La señora Rhine era el sueño de un cazador de virus, y siempre que Dicken soñaba con ella, despertaba con un sudor frío.
Nunca le había contado a nadie que su acercamiento a la señora Rhine en aquella habitación de motel en Bend no estaba tan relacionado con el valor como con una indiferencia imprudente. En aquel entonces, simplemente no le importaba si vivía o moría. Todo su mundo había quedado patas arriba, y todo lo que pensaba que sabía había sufrido un repaso brutal y despiadado.
Para él la señora Rhine era especial porque los dos habían atravesado el infierno.
—Ponte el traje —le dijo Freedman. Se quitaron la ropa en cabinas separadas y las colgaron en taquillas. Pequeñas pantallas de vídeo instaladas junto a las múltiples cabezas de ducha les indicaban dónde y cómo debían limpiarse.
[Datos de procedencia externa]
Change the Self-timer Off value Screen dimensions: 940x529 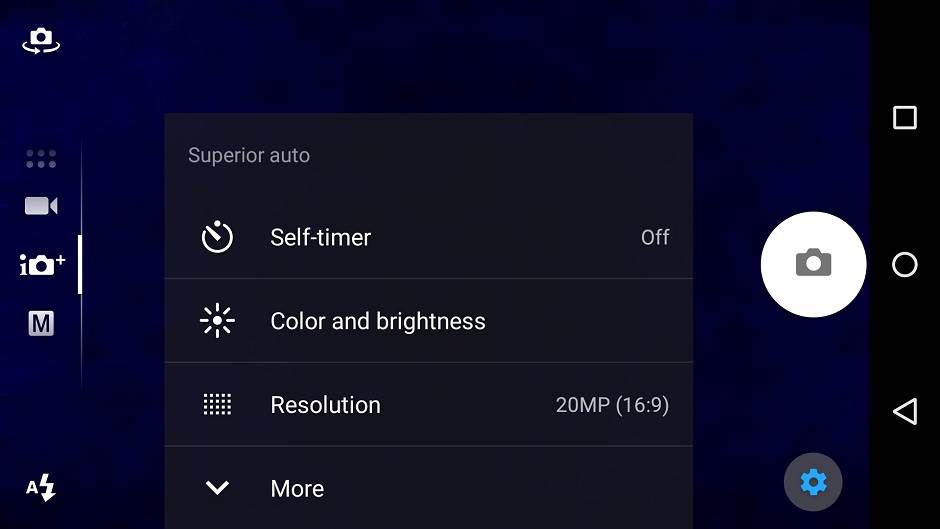point(655,237)
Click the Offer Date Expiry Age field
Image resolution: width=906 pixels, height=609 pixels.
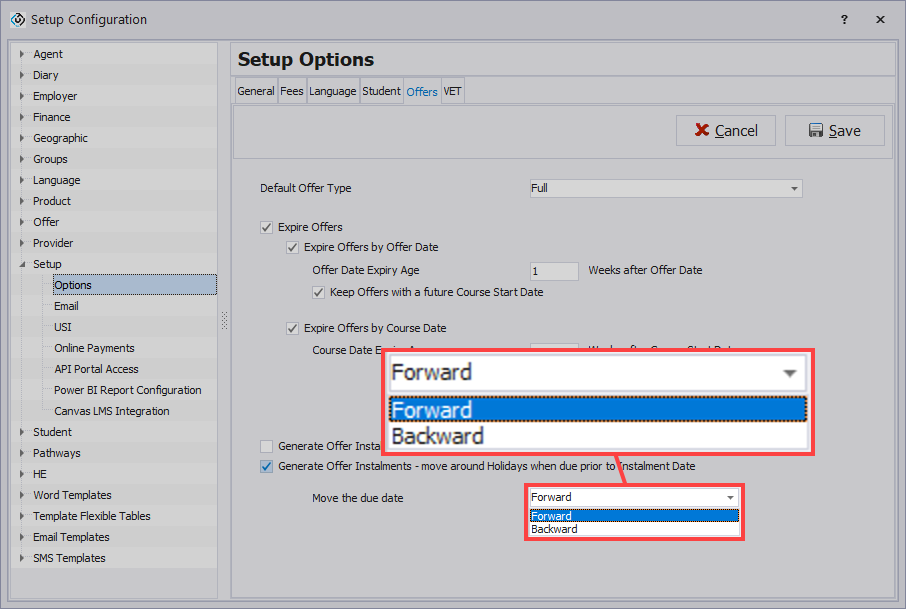coord(554,271)
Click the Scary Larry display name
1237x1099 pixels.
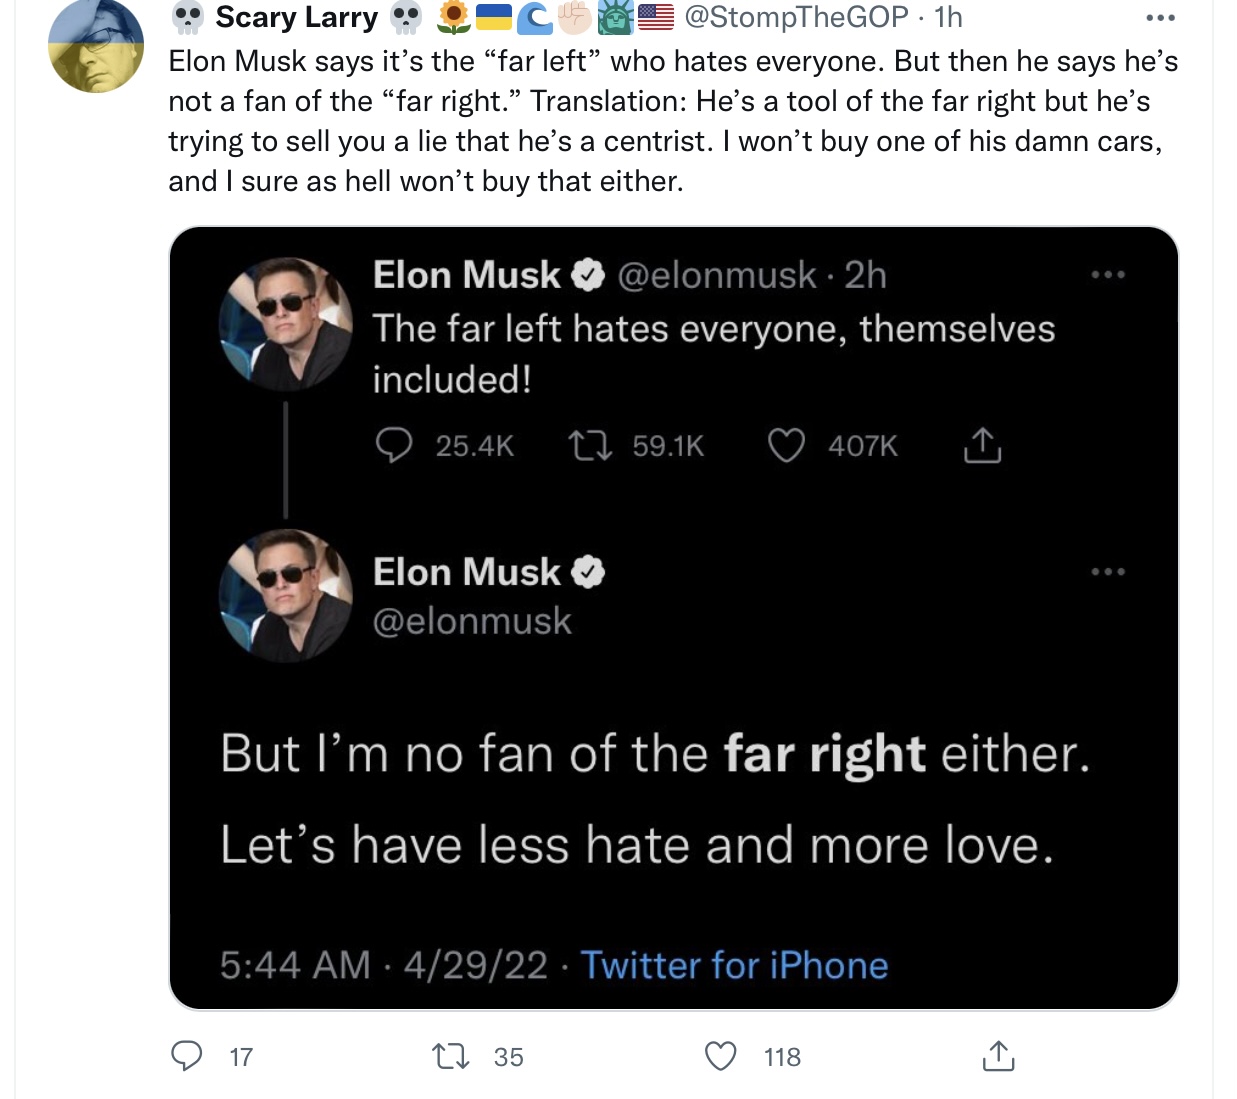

Freedman ayudó a Dicken a ponerse la ropa interior sobre la pierna rígida. Juntos, se pusieron guantes gruesos de plástico, para luego introducir las manos en las manazas de los trajes verdes. La operación les dejó con la destreza manual de una foca. Los trajes sin dedos eran más resistentes, más seguros, y más baratos, y nadie esperaba que los visitantes de la estación interior realizasen delicados trabajos de laboratorio. Unos pequeños ganchos de plástico situados donde deberían estar los pulgares les permitieron subir la cremallera posterior (cada uno la del otro), para retirar a continuación una cubierta protectora en la cara interna de un cierre de plástico. Una herramienta especial presionaba el cierre sobre la cremallera.
Les llevó veinte minutos.
Atravesaron un segundo juego de duchas, y luego otra compuerta más. Confinado en el interior del casco casi sin aire, Dicken sintió como la transpiración se condensaba en su cara y se deslizaba por los antebrazos. Tras las segunda compuerta, cada uno enganchó al otro a su correspondiente umbilical —las familiares mangueras de plástico colgaban desde arriba sostenidas por ganchos de acero.
Los trajes se hincharon por la presión. El flujo de aire fresco y limpio les revivió.
La última vez, al terminar la visita, Dicken había salido del traje con la nariz sangrándole. Freedman le había salvado de semanas de cuarentena diagnosticando y restañando ella misma la hemorragia.
—Están listos para el interior —les dijo la celadora a través de un altavoz.
La última escotilla se abrió con un susurro sedoso. Dicken penetró en la estación interior por delante de Freedman. En sincronía, se giraron a la derecha y esperaron a que las persianas de acero se abriesen.
Los pocos incidentes de Shiver habían dado lugar al menos a un centenar de cursos rápidos en investigación médica y militar. Si mujeres que sufrían abusos, y mujeres que habían recibido xenotrasplantes, podían por sí mismas diseñar y expresar miles de plagas asesinas, ¿qué podría hacer una generación de niños del virus?
Dicken contrajo la mandíbula, preguntándose cuánto habría cambiado Carla Rhine en seis meses.
Y la pobre a veces también es una santa.